*** Opening Excerpt to read ***
There's certainly plenty of The Free going on at my place this week :) And here's another one ...
My novel FREEMAN was released at
Wilde City Press this month.
It's on offer this week at Chris's fabulous blog
Stumbling Over Chaos. Just leave a comment to be entered for a chance to win a free copy - you have until AUGUST 2 to enter.
Make sure you bookmark Chris's blog, she always has fun and freebies going on :).
Freeman's return to the city is quiet, without fuss. Another client: another case. He’ll source what they need and be on his way. But he's been missed by more people than he thought: his ex-wife, his ex-lover, and his ex-business partner. And at least one of them wants him the hell gone again.
Freeman -- private, controlled - just does his job. But when he strikes up an unusual friendship with the young runaway Kit, trouble comes looking for both men, ready to expose secrets that can destroy their fragile trust. Yet, for Kit, Freeman's more than ready for the challenge.
****
“You’re going out?” Kit followed my gaze and frowned. Maybe he was still nervous, maybe suspicious of me.
I nodded. “I’ve got work to do today.”
He let out a short breath, like he’d been holding it. He looked restless again. “I thought…you might be…you know…going back there.”
“Work,” I repeated calmly. “Just work.”
Kit smiled brightly. “I’ll come with you. Help you out with…” For a second he looked sheepish. “Your work. Whatever.”
“No, you won’t,” I said. “You need to rest today. I’ll give you my mobile number, and you’ll be safe enough here until I get back.” I regretted using the word safe even as it escaped my mouth - and the implication that he might not be - but he didn’t seem to notice.
“I can stay?”
“Yes, of course.” The pleasure in his face lit up his eyes and broadened his smile. I walked over to the couch and pulled on my jacket.
*** Closing Excerpt to read ***
*** Opening Given material ***
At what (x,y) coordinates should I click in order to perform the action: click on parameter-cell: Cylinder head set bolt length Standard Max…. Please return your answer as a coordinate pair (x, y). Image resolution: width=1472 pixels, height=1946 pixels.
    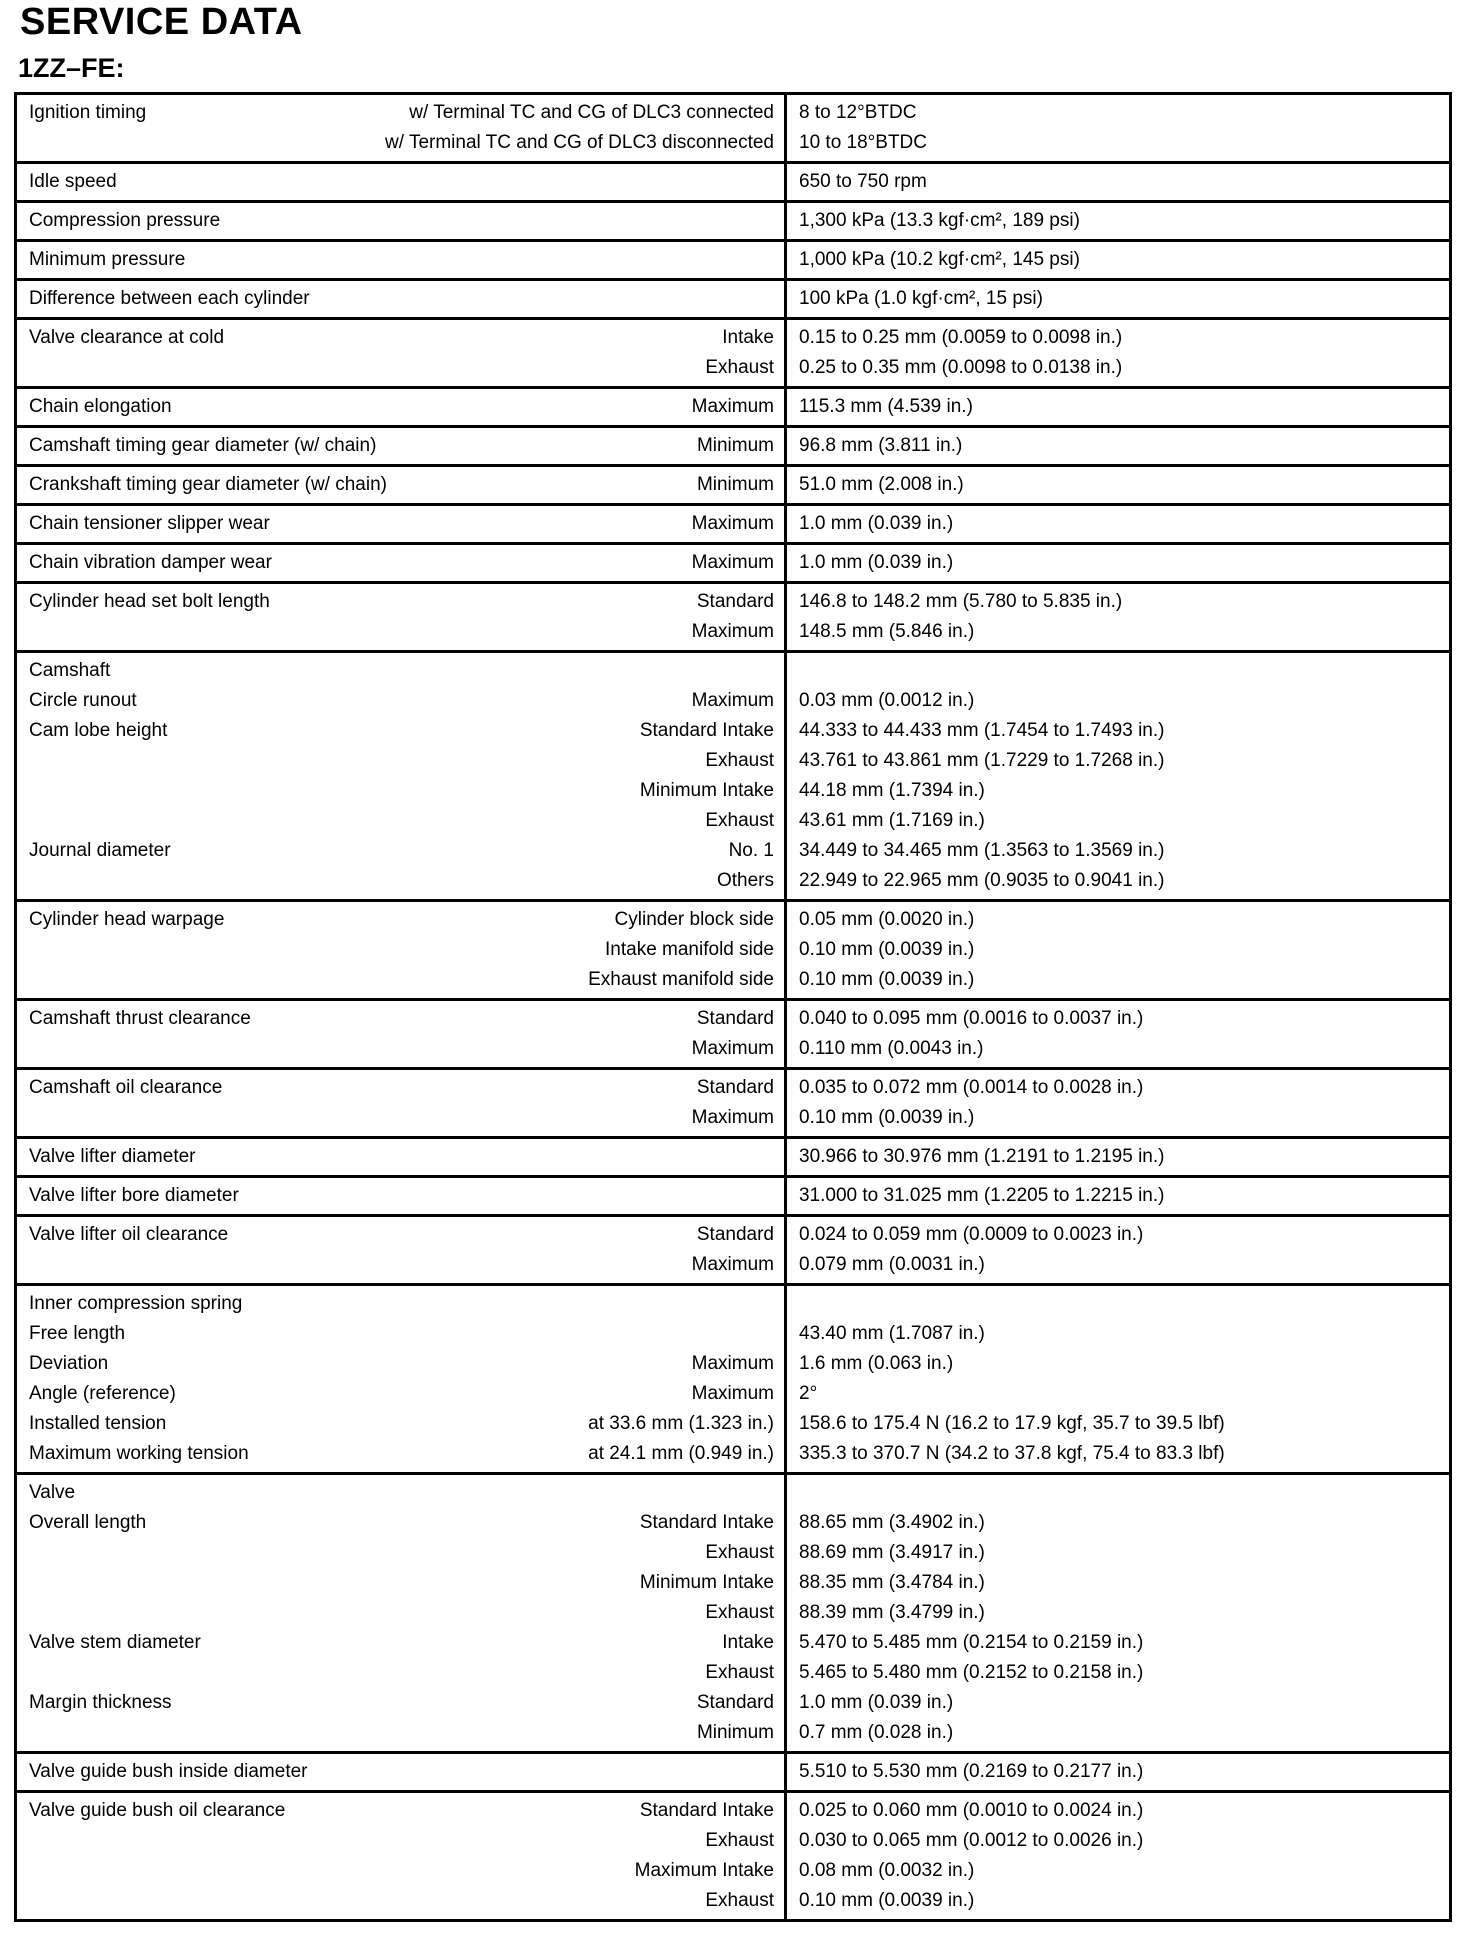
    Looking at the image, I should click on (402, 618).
*** Closing Given material ***
**Task description:**
According to the post about the novel, which people have missed Freeman more than he thought? List every one of them. The lines above bear no relation to the post about the novel.

**Final answer:**
- His ex-wife
- His ex-lover
- His ex-business partner